# DIRECTIONS:
Your answer should be the exact lines of the records, starting with the one containing "Click the LinkedIn share icon" and running to the end.

Dataset entries:
##########

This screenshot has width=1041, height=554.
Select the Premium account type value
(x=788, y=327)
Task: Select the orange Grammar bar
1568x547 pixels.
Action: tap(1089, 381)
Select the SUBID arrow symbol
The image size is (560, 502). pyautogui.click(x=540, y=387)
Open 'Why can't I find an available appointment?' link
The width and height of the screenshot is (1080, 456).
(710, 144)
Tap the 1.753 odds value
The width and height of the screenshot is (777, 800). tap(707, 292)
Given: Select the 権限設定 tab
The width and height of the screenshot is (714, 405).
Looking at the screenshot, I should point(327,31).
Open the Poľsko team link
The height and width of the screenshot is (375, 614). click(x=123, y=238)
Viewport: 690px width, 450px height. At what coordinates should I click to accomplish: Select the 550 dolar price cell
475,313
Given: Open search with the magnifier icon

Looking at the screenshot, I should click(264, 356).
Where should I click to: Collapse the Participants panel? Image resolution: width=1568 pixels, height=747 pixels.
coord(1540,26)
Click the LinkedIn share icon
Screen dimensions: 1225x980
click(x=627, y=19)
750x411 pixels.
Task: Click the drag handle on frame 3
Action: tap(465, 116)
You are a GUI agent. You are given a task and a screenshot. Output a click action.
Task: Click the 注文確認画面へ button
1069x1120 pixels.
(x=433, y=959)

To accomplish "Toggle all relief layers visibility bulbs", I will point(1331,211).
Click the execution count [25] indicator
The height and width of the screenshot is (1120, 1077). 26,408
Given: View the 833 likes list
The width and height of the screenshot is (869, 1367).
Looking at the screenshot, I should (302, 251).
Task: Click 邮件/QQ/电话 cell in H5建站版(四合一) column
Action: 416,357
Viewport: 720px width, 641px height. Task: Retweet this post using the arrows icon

##########

# TASK RESPONSE:
Click the LinkedIn share icon
Screen dimensions: 1225x980
click(x=627, y=19)
750x411 pixels.
Task: Click the drag handle on frame 3
Action: tap(465, 116)
You are a GUI agent. You are given a task and a screenshot. Output a click action.
Task: Click the 注文確認画面へ button
1069x1120 pixels.
(x=433, y=959)

To accomplish "Toggle all relief layers visibility bulbs", I will point(1331,211).
Click the execution count [25] indicator
The height and width of the screenshot is (1120, 1077). 26,408
Given: View the 833 likes list
The width and height of the screenshot is (869, 1367).
Looking at the screenshot, I should (302, 251).
Task: Click 邮件/QQ/电话 cell in H5建站版(四合一) column
Action: 416,357
Viewport: 720px width, 641px height. Task: Retweet this post using the arrows icon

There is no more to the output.